The only exception to paying the nanny tax is if your spouse, child under 21 or your own parent (assuming certain criteria) watches your children.  Also, if you hire a nanny through an agency and the agency pays the nanny, you general do not have to.

What Is the Nanny Tax?

The nanny tax includes FICA (Social Security and Medicare taxes) and Federal Unemployment Tax.  You may owe other taxes depending on the state in which you reside.  (You can consult IRS Publication 926 for further details.)  For 2011, the employer must pay 6.2% to Social Security and 1.45% to Medicare.  The employee must pick up the other 4.2% of Social Security and 1.45% to Medicare for the FICA portion.  Typically you will owe just 0.8% for the Federal Unemployment Tax.

How to File the Nanny Tax

 You can either pay the nanny tax on a quarterly basis, which is usually the best option if you are employing a full-time nanny and will quickly meet the $1,700 earning requirement, or you can file it annually when you file your own tax return.  However, the latter option is better if you don’t owe much nanny tax, i.e. you only paid a nanny or other household worker a few thousand dollars over the course of a year.

Be advised that if the nanny earned less than $1,700, you are not required to pay her taxes, but you are required to file a 1099 if she earned between $600 and $1699.
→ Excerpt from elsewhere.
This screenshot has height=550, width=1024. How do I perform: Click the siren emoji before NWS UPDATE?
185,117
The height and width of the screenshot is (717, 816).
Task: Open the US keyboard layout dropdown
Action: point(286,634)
There is no doubt that nannies and house cleaners can help you maintain your busy lifestyle.  However, before employing one on a regular basis, make sure that you are familiar with the nanny tax laws and what you need to do to file so that you don’t face stiff tax penalties for missed payments.  Talk to a professional to get all of the details before hiring the nanny so you can be up front with her about any deductions you may have to take out of her regular paycheck.